[ClusterLabs] corosync SCHED_RR stuck at 100% cpu usage with kernel 4.19, priority inversion/livelock?

Tue Feb 26 05:01:39 EST 2019

On 26/02/2019 07:32, Jan Friesse wrote:
> Edwin
>> Török wrote:
>>> Setup: 16 CentOS 7.6 VMs, 4 vCPUs, 4GiB RAM running on XenServer 7.6
>>> (Xen 4.7.6)
>>
>> 2 vCPUs makes this a lot easier to reproduce the lost network
>> connectivity/fencing.
>> 1 vCPU reproduces just the high CPU usage, but with 95% CPU usage on all
>> kernels, and no fencing at all, also after a while the CPU usage drops
>> because it is able to make progress, so 1 vCPU is not a good reproducer.
>>
>>> Host is a Dell Poweredge R430, Xeon E5-2630 v3.
> 
> So do I understand correctly that setup is:
> - 10 HW cores

32 logical CPUs in total on physical host, albeit shared among all the
VMs and Dom0.

> - 16 VMs each with 2 (previously 4) vcpu -> 32 (previously 64) vcpu

Yes

> ?
> 
> How much memory (physical memory) hosts has?
> 

96GiB, out of which 64GiB used by these VMs, and 25.6 GiB free (rest
used by Dom0+Xen).

> Is the problem reproducible when hosts is not that much overcommited
> (let's say 5-10 VMs each with 2 vcpus)?

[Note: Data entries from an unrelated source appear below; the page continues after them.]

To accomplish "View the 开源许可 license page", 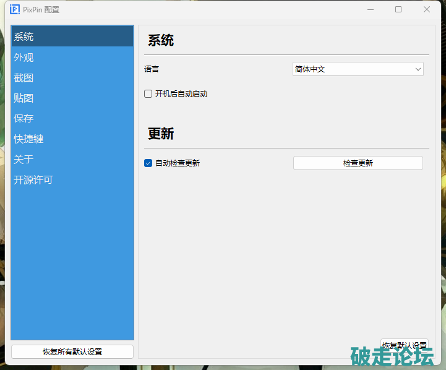I will pyautogui.click(x=33, y=180).
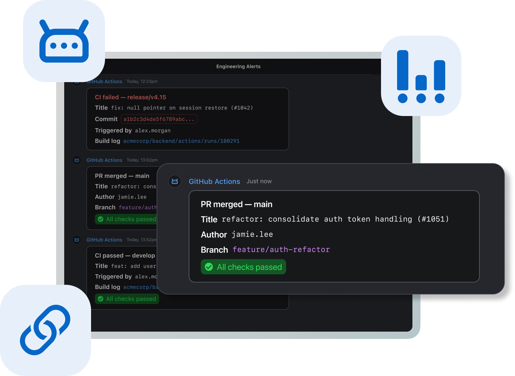Viewport: 515px width, 376px height.
Task: Click green checkmark icon in foreground card
Action: click(209, 267)
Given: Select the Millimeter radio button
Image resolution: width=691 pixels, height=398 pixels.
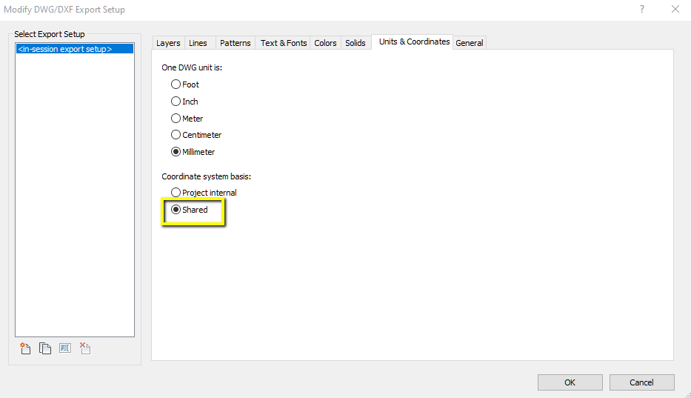Looking at the screenshot, I should point(176,152).
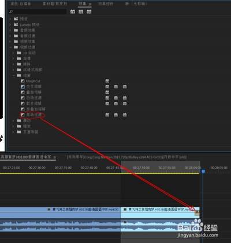Click the accelerated badge in the MorphCut row

(107, 81)
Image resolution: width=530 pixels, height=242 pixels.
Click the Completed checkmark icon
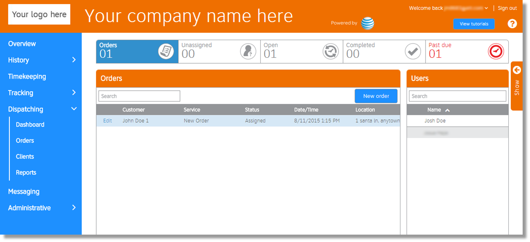(413, 51)
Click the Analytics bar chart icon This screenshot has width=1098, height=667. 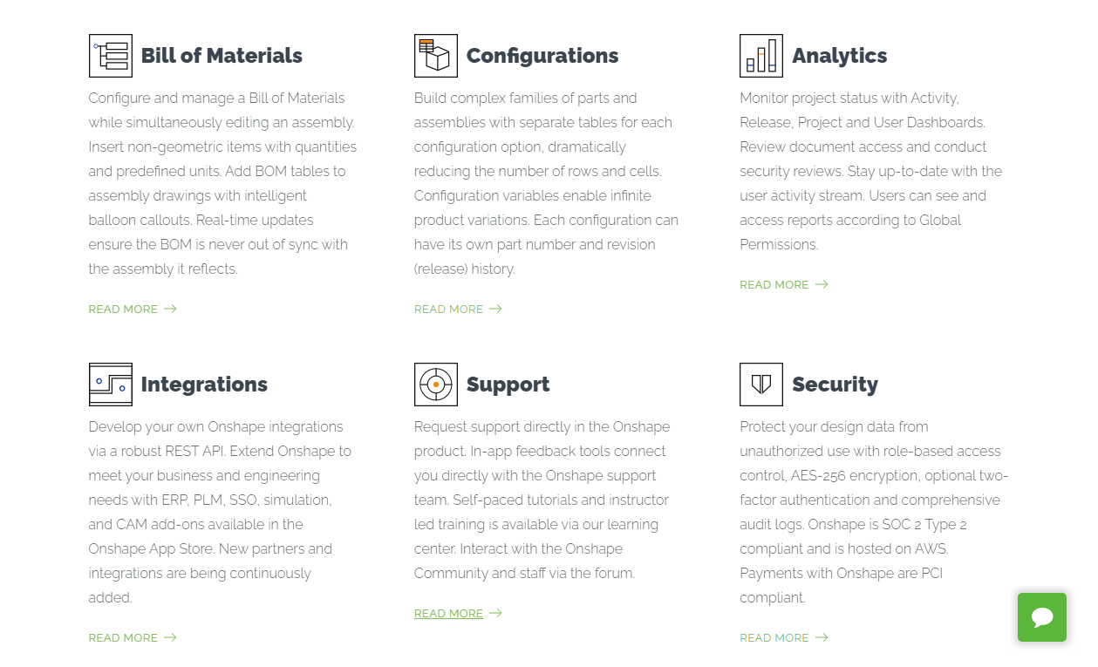pos(760,56)
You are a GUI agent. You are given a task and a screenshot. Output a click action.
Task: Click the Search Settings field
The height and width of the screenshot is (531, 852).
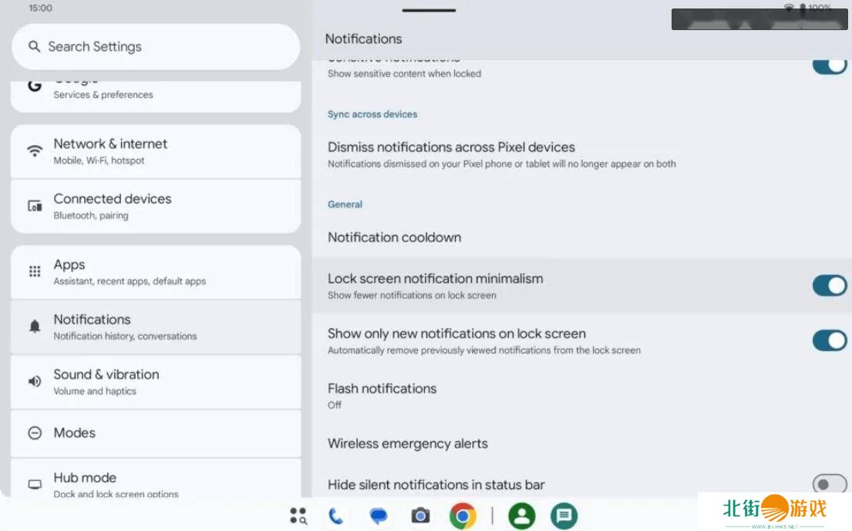click(155, 46)
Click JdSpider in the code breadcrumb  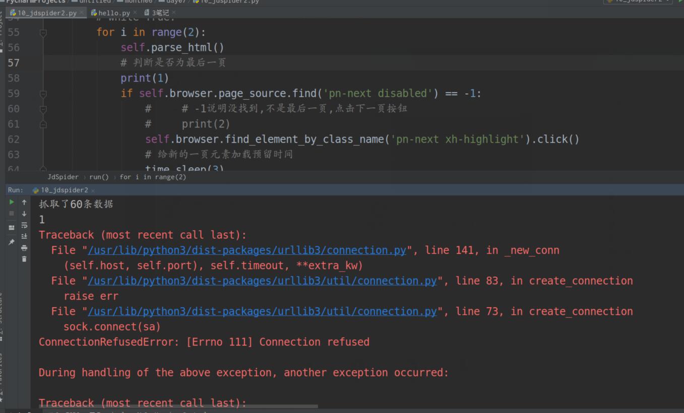coord(63,177)
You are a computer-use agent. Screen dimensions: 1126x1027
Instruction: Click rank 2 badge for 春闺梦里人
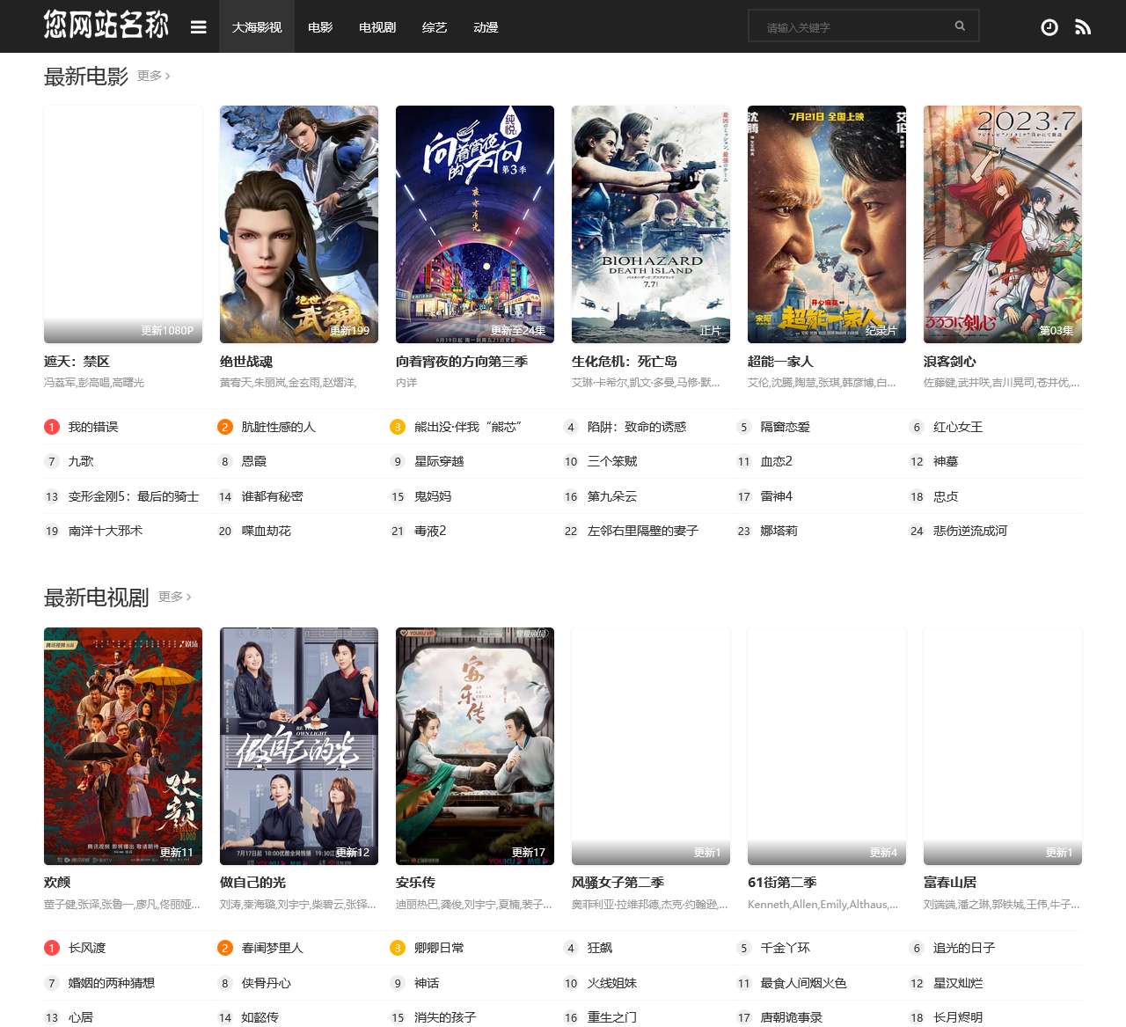225,948

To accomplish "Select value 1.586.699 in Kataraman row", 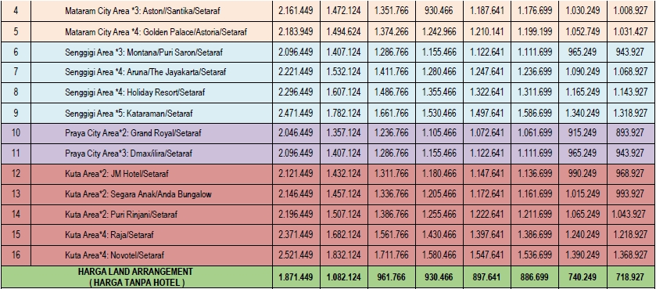I will coord(535,113).
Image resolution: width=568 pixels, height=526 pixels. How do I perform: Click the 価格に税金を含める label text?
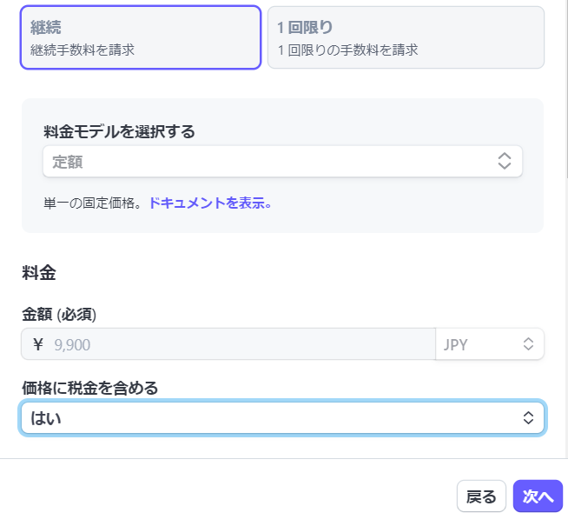click(90, 388)
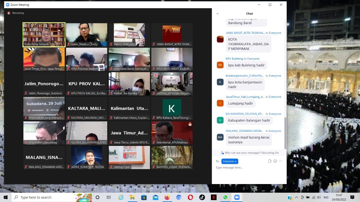Show hidden system tray icons
This screenshot has width=360, height=202.
296,197
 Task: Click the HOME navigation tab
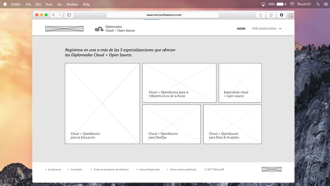coord(241,29)
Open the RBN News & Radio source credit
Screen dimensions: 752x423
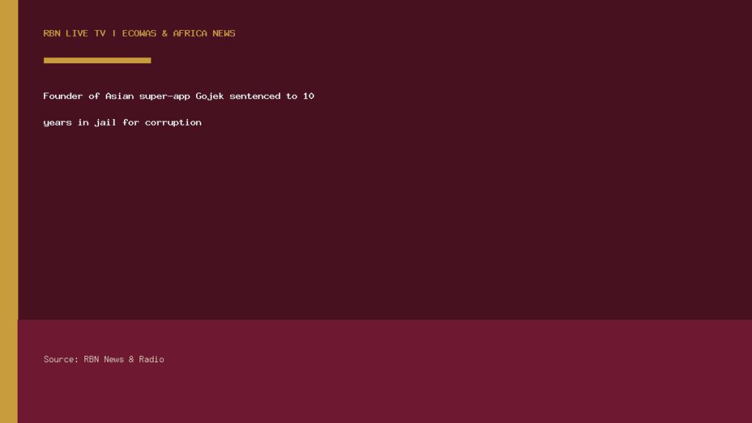point(123,359)
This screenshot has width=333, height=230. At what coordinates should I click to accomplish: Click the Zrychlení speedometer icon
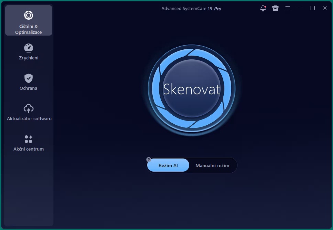[29, 48]
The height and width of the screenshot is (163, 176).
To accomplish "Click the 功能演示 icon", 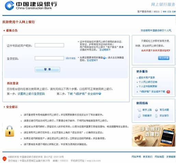I will [x=139, y=116].
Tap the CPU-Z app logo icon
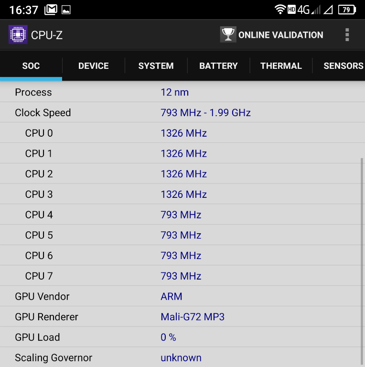365x367 pixels. coord(18,35)
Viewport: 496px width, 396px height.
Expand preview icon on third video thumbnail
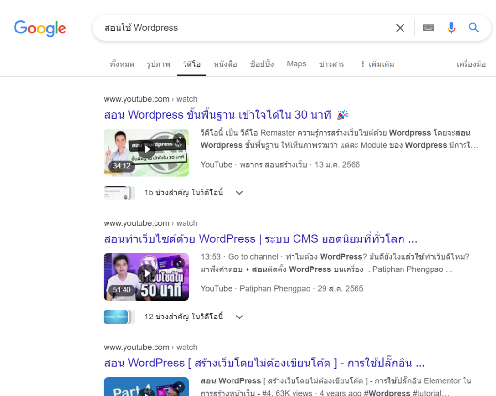click(x=179, y=387)
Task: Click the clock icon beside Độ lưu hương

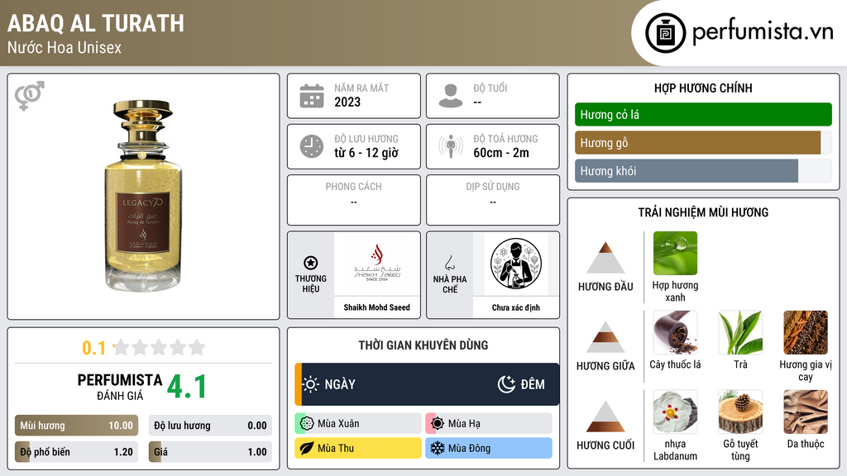Action: pyautogui.click(x=312, y=146)
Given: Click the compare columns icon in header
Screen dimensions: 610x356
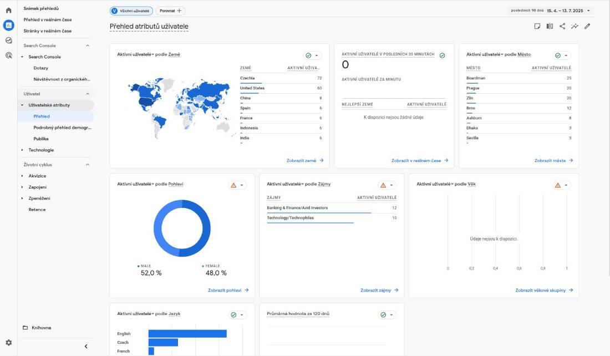Looking at the screenshot, I should 550,26.
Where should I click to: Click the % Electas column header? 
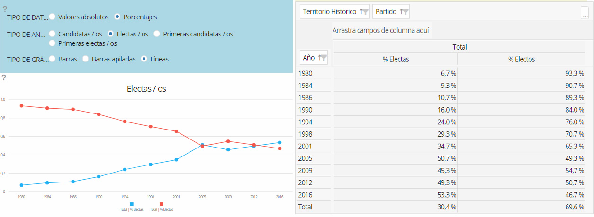click(x=396, y=59)
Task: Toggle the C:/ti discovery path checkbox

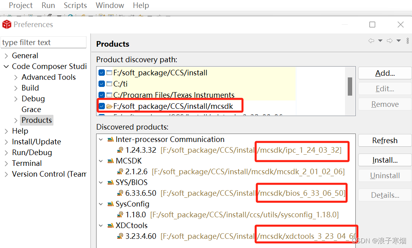Action: pos(102,84)
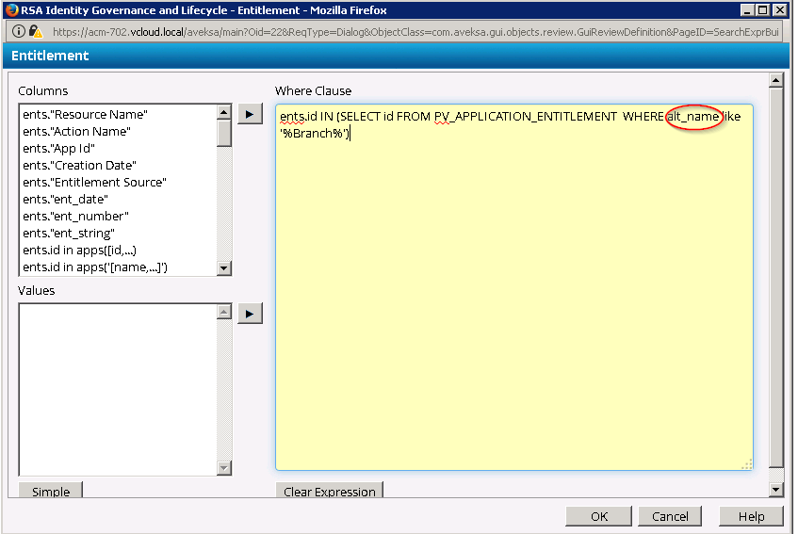Screen dimensions: 798x534
Task: Select ents."Action Name" column
Action: (x=76, y=132)
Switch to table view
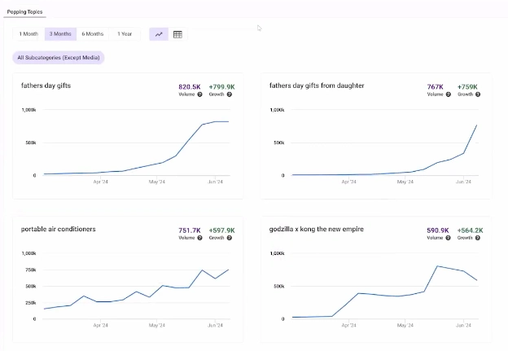 point(177,34)
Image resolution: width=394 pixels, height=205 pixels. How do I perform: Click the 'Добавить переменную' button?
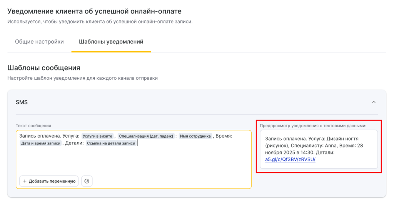(x=49, y=181)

I can try splitting the load between 2 or 4 identical physical hosts,
will report back.

> 
> 
>>
>> Used exact same host.
>> [...]
>>
>> On some kernels after a hard reboot of all hosts the problem reproduces
>> very easily. On other kernels it takes a few more hard (power cycle the
>> VM), or soft (run 'reboot' command inside the VM) cycles to reproduce.
>> The soft reboot seems to have a higher chance of reproducing the problem.
> 
> Have you got a chance to test with "send_join" set to 200 in
> corosync.conf? It may really help, because the problem you are
> describing really looks like result of all nodes starting at same time,
> and overloading network at exactly same time.
> 
> We already have a bug for bigger clusters (32 nodes) where setting
> set_join helps and it's highly probably going to become default (I need
> to test it and find "formula" to compute value based on token timeout).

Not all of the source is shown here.